One night before nodding off, I heard a pop in my violin case, and while startled, assumed that one of my strings had snapped. Sadly, the tailpiece had broken (perhaps the cross-continental luggage treatment wasn’t easy on it), requiring a new tailpiece and repair service to put it back together properly. Hmmm, where to repair a violin in B.H.?
Google revealed some options, but while enjoying the Natal holiday at the Praca de Liberdade, Luz Helena confidently asked the local clown playing his violin for his recommendation. Kindly, Alex (as he introduced himself) stopped playing, and mentioned to us a violin maker and restorer with a shop in the well-known Palacio das Artes. Score!
So a few days later, Luz Helena dropped us off (Graciella and Pachin kindly accompanied me) at the Palacio. After some questions, we were directed down a path with many doors, but only one open. The interior escorted us back to apprenticeship days, small workshops where quality items were made locally, by hand, from raw local materials. We met Adriano, the technician working the shop that day. He repaired my violin on the spot, despite having other projects to complete, and we hadn’t an appointment. While we waited, he pulled out a magnificent amber-caramel colored violin (with a wood grain that looked like tiger stripes!) that the shop owner, Carlos Jorge de Oliveira had made, right here in Belo Horizonte. Adriano offered it to me without hesitation, along with the most exquisite bow with pearl and snakeskin embellishments.

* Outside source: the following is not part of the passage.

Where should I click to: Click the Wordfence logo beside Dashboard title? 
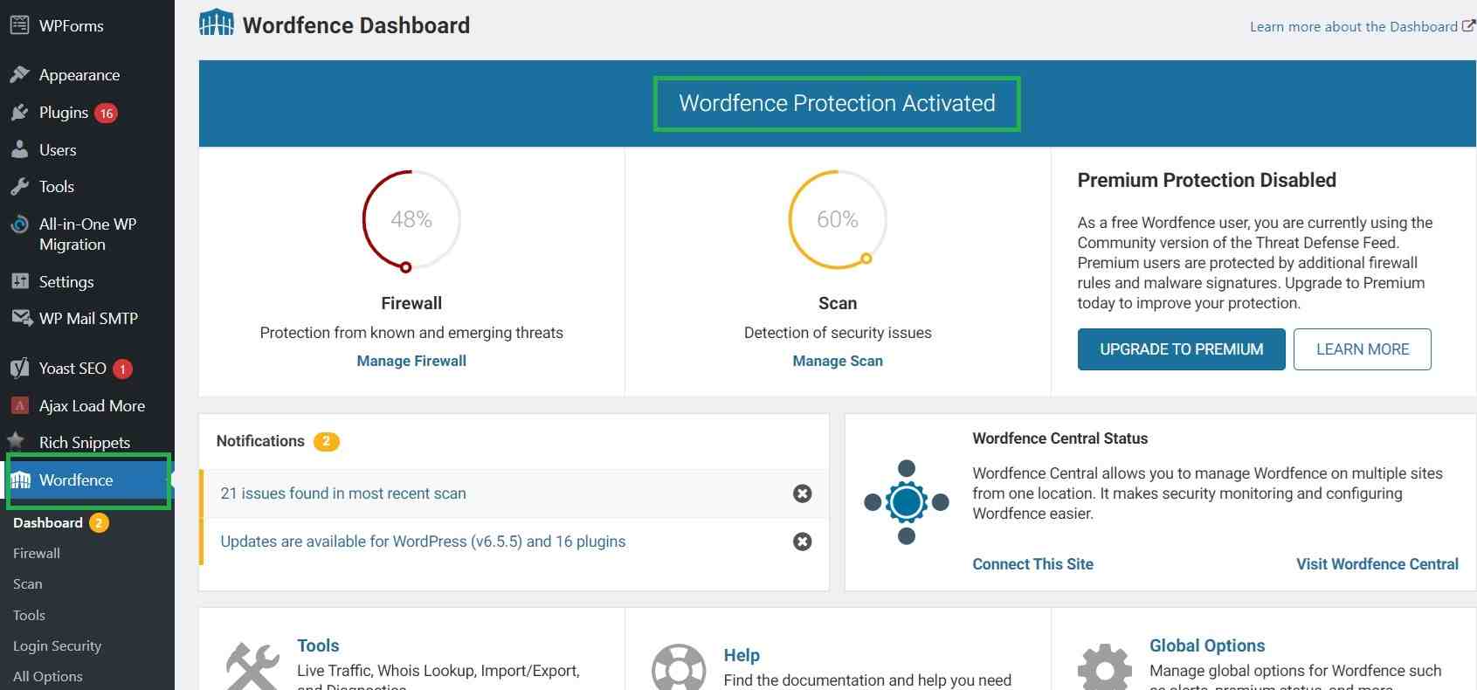tap(217, 23)
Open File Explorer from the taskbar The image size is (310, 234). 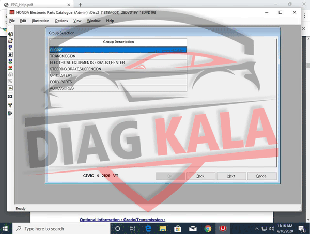[163, 229]
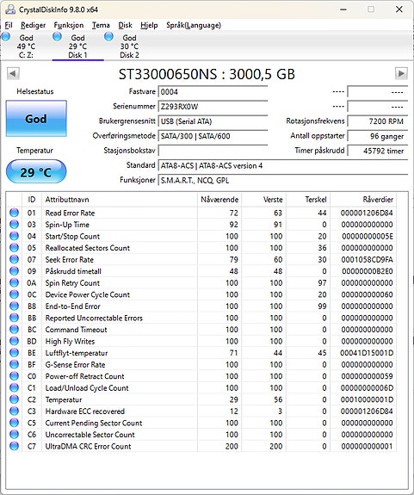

Magically I entered another dimension. Playing that magnificent violin was truly a divine experience. Smooth as butter, it felt and sounded so sweet, and compared to playing my student-grade violin from China (which was a gift, and I adore it, and am eternally grateful), one might compare the difference between driving a Yugo or a Rolls Royce. Curiously, I inquired as to the cost of these dreamy tools. Adriano informed us that the violin cost 12,000 reais (about $6,500.00) and the bow cost 1,500 reais (about $800.00). I was timid to breathe near the items after that, but my friends encourage me to play ‘rapido’, which I anxiously did. Now I have an even greater motivation to practice.
Good as new violin in tow, we headed over to the Parque Municipal, which was so grand and magnificent! It reminded us of Central Park in its size and that it sits smack in the center of the city. There were these incredible wooden benches made from gargantuan trees that had felled in the park. The park is now a special setting in my memories because here my sibling-like friends told me to stop saying obrigada so much, that it was not necessary. I responded that I like to say it to show my appreciation and gratitude, one of the few words I am confident using. Sincerely, they explained that they already feel my appreciation, and that I am like family now, so I do not need to say it all the time.